§ Records supplied:
===
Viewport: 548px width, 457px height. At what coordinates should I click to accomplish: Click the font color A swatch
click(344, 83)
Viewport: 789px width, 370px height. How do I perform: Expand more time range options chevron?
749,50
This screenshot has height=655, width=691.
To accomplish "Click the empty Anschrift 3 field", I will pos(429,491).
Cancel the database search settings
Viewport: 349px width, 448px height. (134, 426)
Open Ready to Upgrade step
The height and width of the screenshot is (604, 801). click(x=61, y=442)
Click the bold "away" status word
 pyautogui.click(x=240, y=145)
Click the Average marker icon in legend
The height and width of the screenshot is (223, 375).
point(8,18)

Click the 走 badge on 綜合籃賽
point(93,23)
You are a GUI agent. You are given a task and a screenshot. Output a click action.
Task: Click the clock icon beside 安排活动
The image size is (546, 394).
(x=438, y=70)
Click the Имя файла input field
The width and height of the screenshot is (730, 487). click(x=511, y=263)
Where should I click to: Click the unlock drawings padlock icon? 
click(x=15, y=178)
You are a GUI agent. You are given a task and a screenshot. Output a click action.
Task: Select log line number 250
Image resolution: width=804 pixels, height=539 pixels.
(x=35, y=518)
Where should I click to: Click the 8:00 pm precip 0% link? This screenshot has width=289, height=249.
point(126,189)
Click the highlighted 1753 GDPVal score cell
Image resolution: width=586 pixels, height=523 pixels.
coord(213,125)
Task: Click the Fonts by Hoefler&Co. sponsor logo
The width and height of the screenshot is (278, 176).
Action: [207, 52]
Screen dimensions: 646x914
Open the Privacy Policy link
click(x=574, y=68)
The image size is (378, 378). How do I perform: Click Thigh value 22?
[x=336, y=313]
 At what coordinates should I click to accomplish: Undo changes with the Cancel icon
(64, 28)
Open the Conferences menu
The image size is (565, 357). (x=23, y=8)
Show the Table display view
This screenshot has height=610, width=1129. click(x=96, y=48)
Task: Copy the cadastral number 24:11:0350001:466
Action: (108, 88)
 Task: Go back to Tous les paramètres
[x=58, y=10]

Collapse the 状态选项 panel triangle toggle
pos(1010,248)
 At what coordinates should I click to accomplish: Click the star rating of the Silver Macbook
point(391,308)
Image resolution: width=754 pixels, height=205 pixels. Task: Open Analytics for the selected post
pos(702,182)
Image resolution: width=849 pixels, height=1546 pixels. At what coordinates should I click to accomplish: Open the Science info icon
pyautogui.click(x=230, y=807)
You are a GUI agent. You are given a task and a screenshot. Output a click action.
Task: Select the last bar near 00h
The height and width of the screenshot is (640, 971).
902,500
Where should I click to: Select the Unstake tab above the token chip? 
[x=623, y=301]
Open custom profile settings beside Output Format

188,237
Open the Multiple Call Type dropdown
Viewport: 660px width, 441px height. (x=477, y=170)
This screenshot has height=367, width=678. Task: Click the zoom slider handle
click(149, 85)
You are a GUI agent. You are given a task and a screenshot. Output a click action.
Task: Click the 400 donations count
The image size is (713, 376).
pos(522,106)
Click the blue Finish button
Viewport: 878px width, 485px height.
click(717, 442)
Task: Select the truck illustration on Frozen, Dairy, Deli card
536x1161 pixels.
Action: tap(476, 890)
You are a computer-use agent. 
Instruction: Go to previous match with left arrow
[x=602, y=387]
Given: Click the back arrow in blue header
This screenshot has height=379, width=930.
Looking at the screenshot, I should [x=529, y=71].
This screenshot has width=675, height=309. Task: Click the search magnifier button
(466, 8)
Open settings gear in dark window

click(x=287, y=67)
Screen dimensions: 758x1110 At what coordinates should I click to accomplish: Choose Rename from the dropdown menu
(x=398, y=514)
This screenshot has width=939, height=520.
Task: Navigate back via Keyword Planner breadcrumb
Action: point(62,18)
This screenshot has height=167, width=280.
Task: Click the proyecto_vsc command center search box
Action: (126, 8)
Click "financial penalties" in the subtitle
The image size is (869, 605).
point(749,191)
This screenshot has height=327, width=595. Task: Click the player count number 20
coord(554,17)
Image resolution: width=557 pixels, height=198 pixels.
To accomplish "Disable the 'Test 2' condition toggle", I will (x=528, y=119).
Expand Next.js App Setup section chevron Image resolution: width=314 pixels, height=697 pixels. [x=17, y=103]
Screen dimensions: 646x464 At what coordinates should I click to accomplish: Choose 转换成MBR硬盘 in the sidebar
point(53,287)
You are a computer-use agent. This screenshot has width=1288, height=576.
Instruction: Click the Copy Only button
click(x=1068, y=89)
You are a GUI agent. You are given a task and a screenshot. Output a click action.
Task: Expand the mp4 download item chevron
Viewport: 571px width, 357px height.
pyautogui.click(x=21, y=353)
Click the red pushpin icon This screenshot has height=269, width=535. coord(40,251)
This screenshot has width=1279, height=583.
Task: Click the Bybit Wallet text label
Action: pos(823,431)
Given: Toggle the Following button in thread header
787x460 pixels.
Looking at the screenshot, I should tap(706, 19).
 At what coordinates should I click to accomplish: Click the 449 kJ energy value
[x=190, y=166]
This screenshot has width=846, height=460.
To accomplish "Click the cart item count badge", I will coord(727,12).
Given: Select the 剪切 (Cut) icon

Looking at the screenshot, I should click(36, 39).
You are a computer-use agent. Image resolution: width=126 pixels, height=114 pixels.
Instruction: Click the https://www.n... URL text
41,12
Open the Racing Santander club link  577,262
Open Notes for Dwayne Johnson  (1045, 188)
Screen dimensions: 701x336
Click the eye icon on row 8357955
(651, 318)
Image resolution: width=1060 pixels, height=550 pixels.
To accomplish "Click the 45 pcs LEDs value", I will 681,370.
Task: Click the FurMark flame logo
===
Copy out each record from above, exactly.

Viewport: 548px width, 457px height. At what coordinates should I click to accomplish: Click the font color A swatch
click(344, 83)
Viewport: 789px width, 370px height. How do I perform: Expand more time range options chevron?
749,50
This screenshot has height=655, width=691.
To accomplish "Click the empty Anschrift 3 field", I will pos(429,491).
Cancel the database search settings
Viewport: 349px width, 448px height. (134, 426)
Open Ready to Upgrade step
The height and width of the screenshot is (604, 801). click(x=61, y=442)
Click the bold "away" status word
 pyautogui.click(x=240, y=145)
Click the Average marker icon in legend
The height and width of the screenshot is (223, 375).
point(8,18)

Click the 走 badge on 綜合籃賽
point(93,23)
You are a GUI agent. You are given a task and a screenshot. Output a click action.
Task: Click the clock icon beside 安排活动
The image size is (546, 394).
(x=438, y=70)
Click the Имя файла input field
The width and height of the screenshot is (730, 487). click(x=511, y=263)
Where should I click to: Click the unlock drawings padlock icon? 
click(x=15, y=178)
You are a GUI agent. You are given a task and a screenshot. Output a click action.
Task: Select log line number 250
Image resolution: width=804 pixels, height=539 pixels.
(x=35, y=518)
Where should I click to: Click the 8:00 pm precip 0% link? This screenshot has width=289, height=249.
point(126,189)
Click the highlighted 1753 GDPVal score cell
Image resolution: width=586 pixels, height=523 pixels.
coord(213,125)
Task: Click the Fonts by Hoefler&Co. sponsor logo
The width and height of the screenshot is (278, 176).
Action: [207, 52]
Screen dimensions: 646x914
Open the Privacy Policy link
click(x=574, y=68)
The image size is (378, 378). How do I perform: Click Thigh value 22?
[x=336, y=313]
 At what coordinates should I click to accomplish: Undo changes with the Cancel icon
(64, 28)
Open the Conferences menu
The image size is (565, 357). (x=23, y=8)
Show the Table display view
This screenshot has height=610, width=1129. click(x=96, y=48)
Task: Copy the cadastral number 24:11:0350001:466
Action: (108, 88)
 Task: Go back to Tous les paramètres
[x=58, y=10]

Collapse the 状态选项 panel triangle toggle
pos(1010,248)
 At what coordinates should I click to accomplish: Click the star rating of the Silver Macbook
point(391,308)
Image resolution: width=754 pixels, height=205 pixels. Task: Open Analytics for the selected post
pos(702,182)
Image resolution: width=849 pixels, height=1546 pixels. At what coordinates should I click to accomplish: Open the Science info icon
pyautogui.click(x=230, y=807)
You are a GUI agent. You are given a task and a screenshot. Output a click action.
Task: Select the last bar near 00h
The height and width of the screenshot is (640, 971).
902,500
Where should I click to: Select the Unstake tab above the token chip? 
[x=623, y=301]
Open custom profile settings beside Output Format

188,237
Open the Multiple Call Type dropdown
Viewport: 660px width, 441px height. (x=477, y=170)
This screenshot has height=367, width=678. Task: Click the zoom slider handle
click(149, 85)
You are a GUI agent. You are given a task and a screenshot. Output a click action.
Task: Click the 400 donations count
The image size is (713, 376).
pos(522,106)
Click the blue Finish button
Viewport: 878px width, 485px height.
click(717, 442)
Task: Select the truck illustration on Frozen, Dairy, Deli card
536x1161 pixels.
Action: tap(476, 890)
You are a computer-use agent. 
Instruction: Go to previous match with left arrow
[x=602, y=387]
Given: Click the back arrow in blue header
This screenshot has height=379, width=930.
Looking at the screenshot, I should [x=529, y=71].
This screenshot has width=675, height=309. Task: Click the search magnifier button
(466, 8)
Open settings gear in dark window

click(x=287, y=67)
Screen dimensions: 758x1110 At what coordinates should I click to accomplish: Choose Rename from the dropdown menu
(x=398, y=514)
This screenshot has width=939, height=520.
Task: Navigate back via Keyword Planner breadcrumb
Action: point(62,18)
This screenshot has height=167, width=280.
Task: Click the proyecto_vsc command center search box
Action: (126, 8)
Click "financial penalties" in the subtitle
The image size is (869, 605).
point(749,191)
This screenshot has height=327, width=595. Task: Click the player count number 20
coord(554,17)
Image resolution: width=557 pixels, height=198 pixels.
To accomplish "Disable the 'Test 2' condition toggle", I will (x=528, y=119).
Expand Next.js App Setup section chevron Image resolution: width=314 pixels, height=697 pixels. [x=17, y=103]
Screen dimensions: 646x464 At what coordinates should I click to accomplish: Choose 转换成MBR硬盘 in the sidebar
point(53,287)
You are a computer-use agent. This screenshot has width=1288, height=576.
Instruction: Click the Copy Only button
click(x=1068, y=89)
You are a GUI agent. You are given a task and a screenshot. Output a click action.
Task: Expand the mp4 download item chevron
Viewport: 571px width, 357px height.
pyautogui.click(x=21, y=353)
Click the red pushpin icon This screenshot has height=269, width=535. coord(40,251)
This screenshot has width=1279, height=583.
Task: Click the Bybit Wallet text label
Action: pos(823,431)
Given: Toggle the Following button in thread header
787x460 pixels.
Looking at the screenshot, I should tap(706, 19).
 At what coordinates should I click to accomplish: Click the 449 kJ energy value
[x=190, y=166]
This screenshot has width=846, height=460.
To accomplish "Click the cart item count badge", I will coord(727,12).
Given: Select the 剪切 (Cut) icon

Looking at the screenshot, I should click(36, 39).
You are a computer-use agent. Image resolution: width=126 pixels, height=114 pixels.
Instruction: Click the https://www.n... URL text
41,12
Open the Racing Santander club link  577,262
Open Notes for Dwayne Johnson  (1045, 188)
Screen dimensions: 701x336
Click the eye icon on row 8357955
(651, 318)
Image resolution: width=1060 pixels, height=550 pixels.
To accomplish "Click the 45 pcs LEDs value", I will 681,370.
Task: Click the FurMark flame logo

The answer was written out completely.